After flirting with it for a year or so, I've been giving Eclipse another 
try for the past few days and have become convinced that it will end up 
being the new Emacs: like Emacs, Eclipse is open source and consists of a 
basic platform that provides a set of standard user interfaces and services 
that are useful for many things other than software development.  Eclipse 
already has a collection of third-party plugins (both open source and 
commercial) to rival Emacs' collection of modes, and I'm sure that if it 
doesn't do e-mail yet, it will soon.

I'm not ready to switch over to Eclipse for everything, but I am trying it 
with a couple of Java and C++ projects (its CVS integration is as good as 
Emacs').  While doing so, it occurred to me that if I end up doing a lot of 
development in Eclipse, I'll probably end up writing my XML documents in 
Eclipse as well, the same way that I've been writing SGML and XML documents 
in Emacs for the past 15 years.  So I downloaded and installed two different 
XML editing plugins, both derived from standalone editors:

1. oXygen (commercial with free trial)
2. XMLBuddy (free download for the basic version, closed source)
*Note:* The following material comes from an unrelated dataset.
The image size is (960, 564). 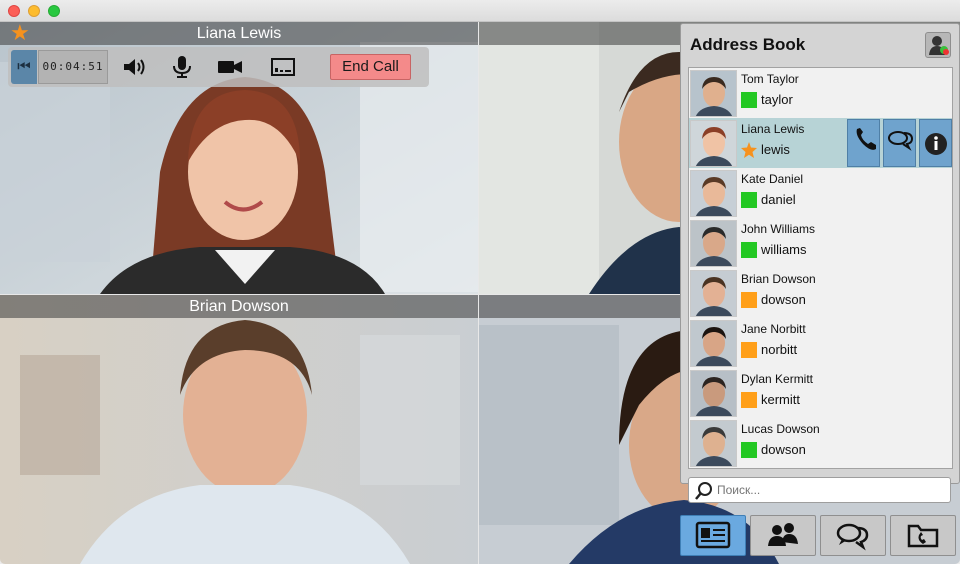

Both provide some useful features, such as integration with the Eclipse 
outline view, syntax highlighting, validation, automatic formatting, and (in 
oXygen's case) built-in well-formedness checking.  Neither provides an 
attributes dialog, as far as I could find (just autocompletion for attribute 
names), and both lack basic features from Emacs/PSGML like element splitting.

Unfortunately, neither editor is anywhere near ready for prime time.  I 
tried loading a 410K XML document into each of them (a bit over 100 pages 
printed), with the following results:

1. oXygen works at first, but eventually causes a memory-exhaustion error 
after a bit of editing.
2. XMLBuddy becomes slower and slower, until it takes a few seconds for each 
keystroke to register.

So, really, these tools are suitable only for writing short XML 
configuration files or faqs, not books or manuals.  I'm guessing that the 
problem is an object explosion: the programs probably use Java objects for 
everything, instead of optimizing internal storage with arrays and building 
objects only on demand (it's the same kind of problem that shows up with 
naively-written Java-based DOM libraries).

There is a third Eclipse XML editor plugin, X-Men, that is Open Source.  I 
didn't install it yet because it has some prerequisites that I need to 
figure out, but since it's Open Source, when the time does come to start 
writing XML documents in Eclipse, I'll be able to go into the source code 
and fix any bottlenecks myself.

I'd love to hear other people's experiences with Eclipse and XML.